Este huracán tuvo características peculiares, por la cantidad de horas que estuvo estacionado sobre nuestro territorio, y las lluvias, vientos e inundaciones, fueron sus efectos más peligrosos, según precisaron especialistas en el espacio de la Mesa Redonda

Autores:

Ana María Domínguez Cruz
Yuniel Labacena Romero

Baracoa, Maisí, Imías y San Antonio del Sur son los municipios guantanameros más afectados luego del paso del poderoso huracán Matthew por la zona oriental de nuestro país, donde no se reportaron pérdidas de vidas humanas, trascendió en la Mesa Redonda de este miércoles.

Este ciclón se distinguió por su movimiento lento, debido a la influencia de un anticiclón sobre el océano Atlántico, así como a otras características en la parte superior de la atmósfera, explicó el Doctor José Rubiera, del Centro de Pronósticos del Instituto de Meteorología.

Añadió que las lluvias, los vientos y las inundaciones costeras fueron los efectos más peligrosos de este huracán, el más intenso en el área del Caribe desde 2007. Coincidentemente entró casi por el mismo punto que lo hizo hace 53 años el huracán Flora, acotó.

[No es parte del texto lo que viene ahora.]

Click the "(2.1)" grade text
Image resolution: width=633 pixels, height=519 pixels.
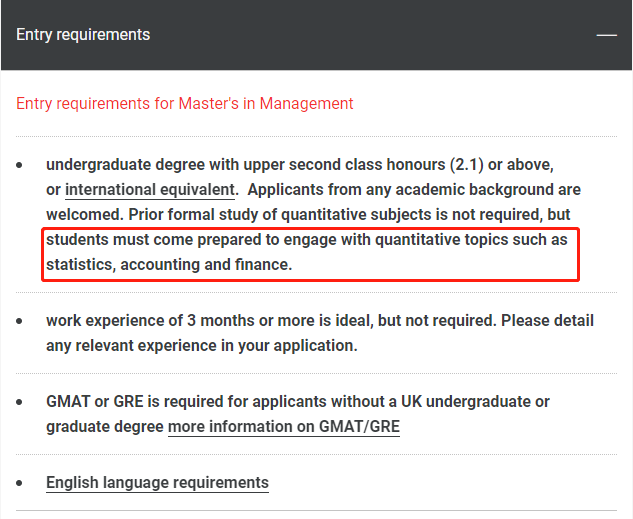[x=467, y=165]
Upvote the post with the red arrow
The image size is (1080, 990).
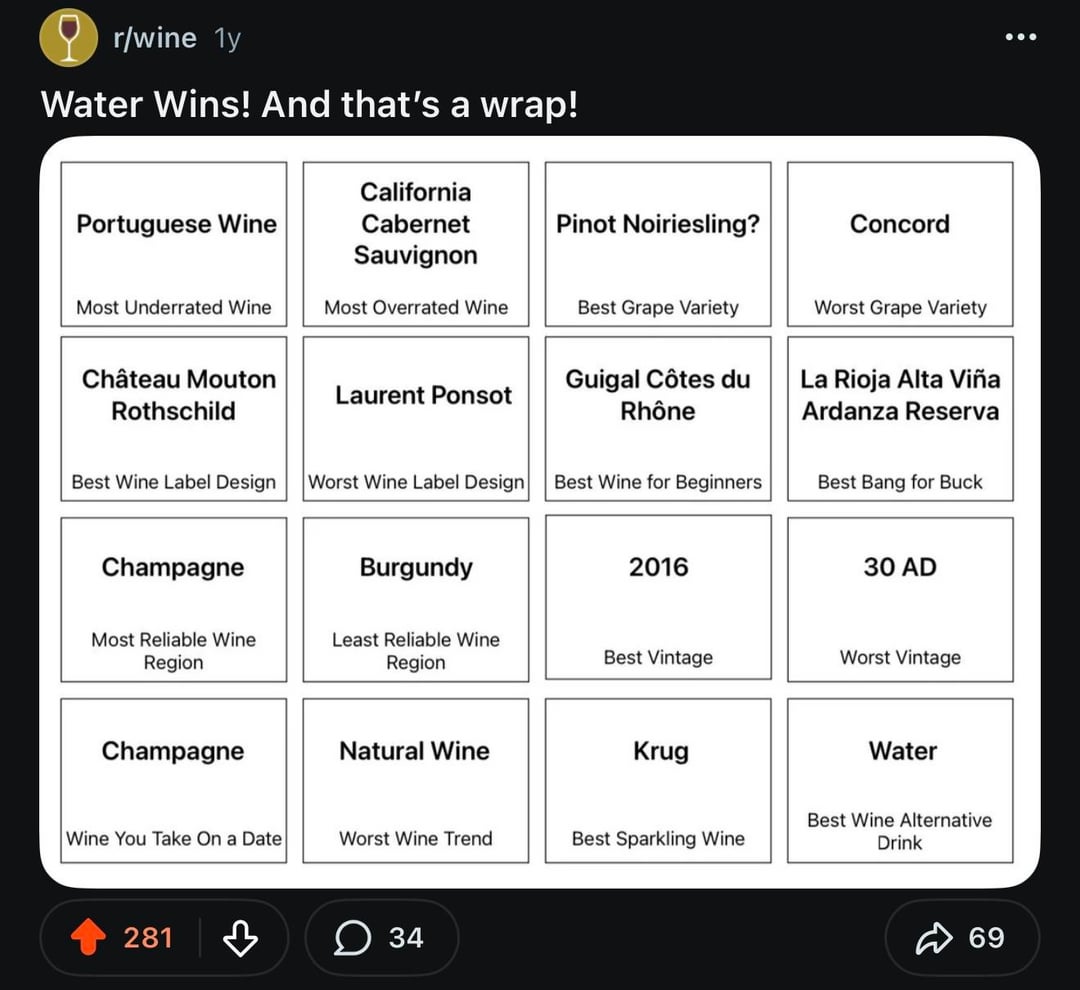click(88, 937)
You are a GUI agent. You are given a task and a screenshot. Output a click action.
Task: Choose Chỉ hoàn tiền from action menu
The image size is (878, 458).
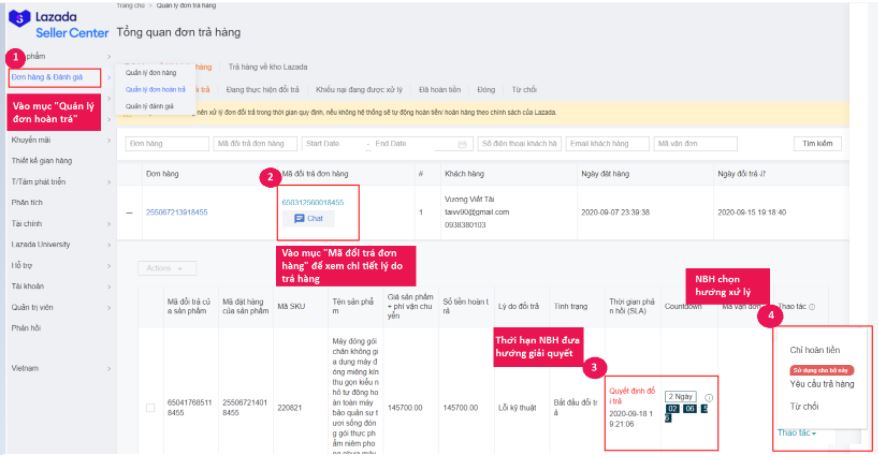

Un reporte ofrecido por periodistas de Guantánamo mostró que en Baracoa aún no hay fluido eléctrico y existen varios puentes colapsados. Las imágenes reflejaron que las viviendas más cercanas al malecón de la Ciudad Primada están profundamente dañadas, incluso casas de dos niveles perdieron el segundo, y los edificios, sus balcones. Además, las panaderías y otros centros de alimentos están totalmente colapsados.

En San Antonio del Sur se reportaban 63 viviendas afectadas de manera total y 192 de forma parcial, así como daños en diez escuelas de diferentes niveles de enseñanza. Se registraron también afectaciones en el servicio eléctrico y la telefonía. Era imposible transitar por seis kilómetros de la carretera de la zona del Bate Bate.

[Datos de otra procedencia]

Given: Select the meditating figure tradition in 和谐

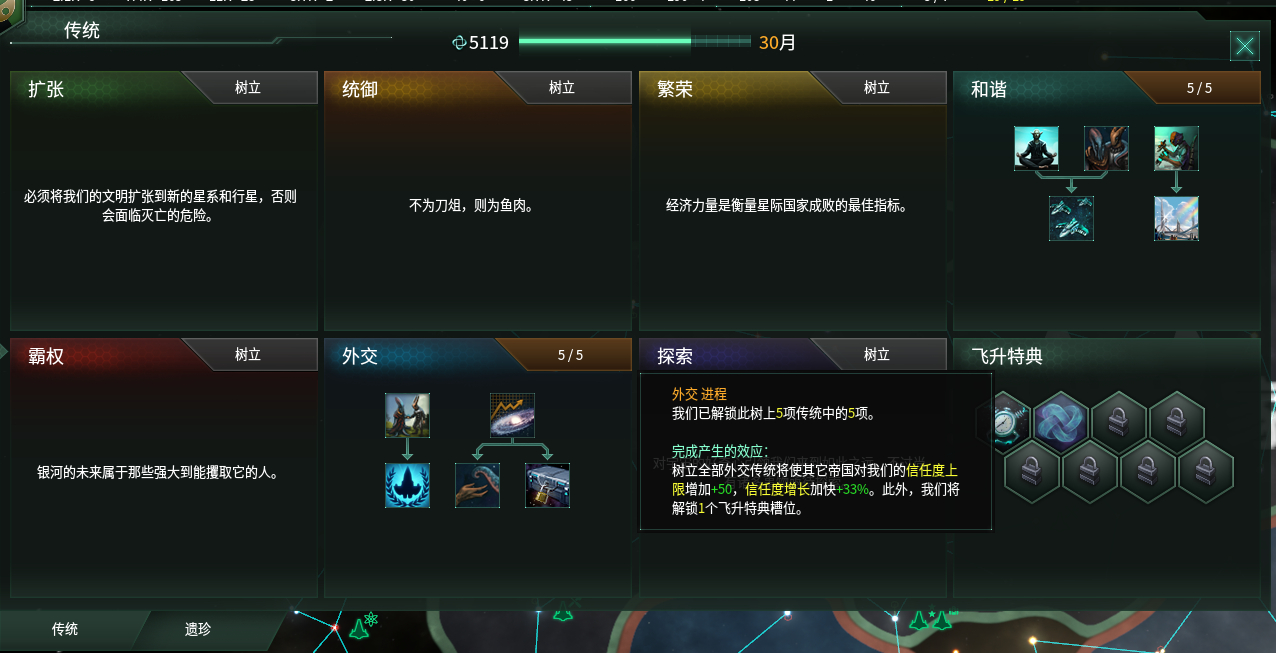Looking at the screenshot, I should click(1036, 148).
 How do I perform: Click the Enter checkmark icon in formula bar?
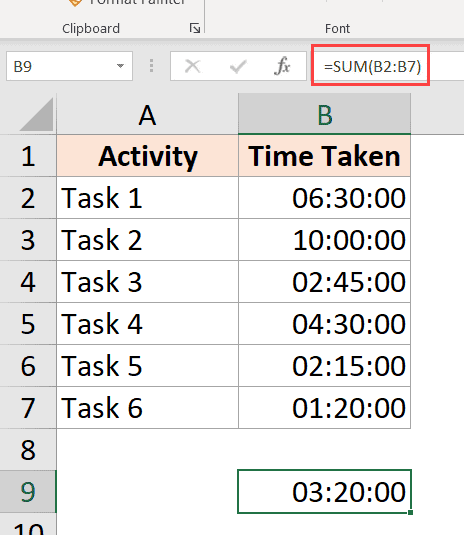coord(238,66)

De acuerdo con el reporte televisivo, se comenzaron a desobstruir las vías y para ello se planificaron cinco grupos de trabajo que laboran intensamente para devolverlas a la normalidad. Además, se adoptaron las primeras alternativas para suministrar alimentos en conserva a la población, mientras que brigadas de la Unión Eléctrica se aproximan al territorio para resarcir los daños.

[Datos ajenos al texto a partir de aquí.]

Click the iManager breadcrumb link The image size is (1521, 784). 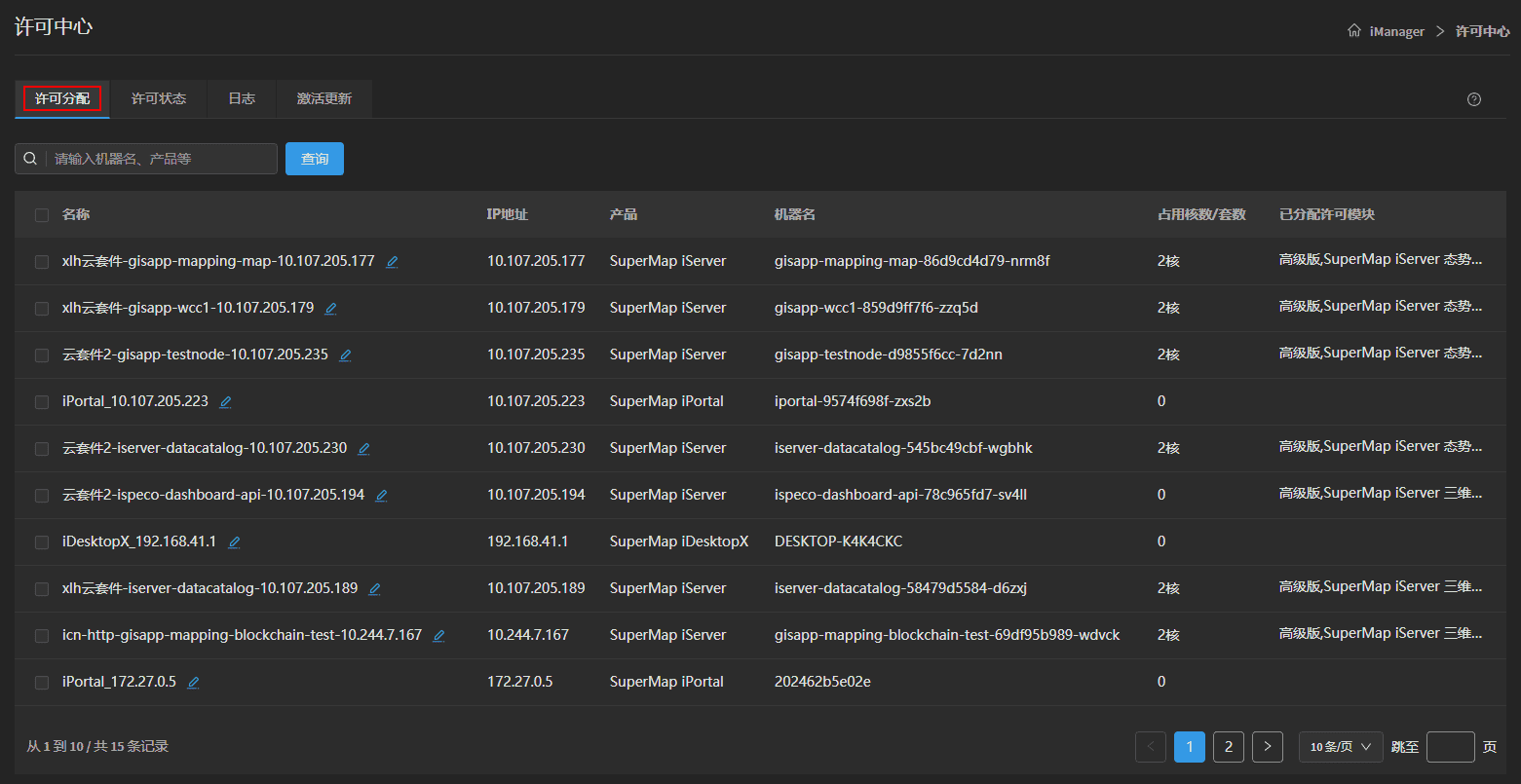[x=1396, y=31]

Abel Salas García, vicepresidente del Instituto Nacional de Recursos Hidráulicos, destacó en el programa televisivo que el acumulado de las lluvias en zonas específicas de la provincia de Guantánamo osciló entre 300 y 500 milímetros en las últimas 48 horas, mientras en Holguín y Santiago de Cuba hubo registros aproximados de cien milímetros.

Precisó el Vicetitular que en el país existen 790 equipos para realizar estas mediciones, de los cuales 404 se localizan en la zona oriental. «No hubo grandes cambios en los volúmenes de agua almacenados, pues solo se recuperaron 38 metros cúbicos en la zona oriental», aseguró.

«Mantenemos el monitoreo para dar respuesta cuanto antes a cualesquiera de las afectaciones que puedan reportarse en las próximas horas», apuntó.

En un contacto con el periodista Abdiel Bermúdez en la provincia de Holguín, se conoció que la industria niquelífera no tuvo grandes afectaciones.

El director general del Instituto de Meteorología, Celso Pazos Albedi, abundó en la Mesa Redonda sobre la calidad del equipo que labora de manera intensa y cohesionada durante eventos meteorológicos como este en la institución.

Explicó que el Sistema Nacional de Meteorología es la base de todo el trabajo que se despliega, con 68 estaciones en todo el país, las cuales vigilan de manera permanente el comportamiento del clima.

La información de los radares, ubicados incluso en zonas costeras, y la información satelital, son vitales para lograr un seguimiento preciso, comentó.

Este huracán tuvo características peculiares, por la cantidad de horas que estuvo estacionado sobre nuestro territorio. Afortunadamente su trayectoria nos libró de efectos muy perjudiciales, pues la situación que vivió el pueblo guantanamero podría haber sido peor, aseguró.

Pazos Albedi elogió el trabajo desplegado por los medios de prensa del país para mantener informados al pueblo y al mundo de lo acontecido en la zona oriental del país.

El Doctor Rubiera ratificó que el clima volverá a la normalidad progresivamente y advirtió que en el occidente del país se pueden registrar chubascos aislados y vientos del nordeste.

Luis Ángel Macareño, segundo jefe del Estado Mayor Nacional de la Defensa Civil, llamó en la Mesa Redonda a actuar con cautela tras el paso de Matthew. «Aún nadie se puede confiar, persisten las lluvias y las inundaciones costeras. Lo más importante es preservar la vida».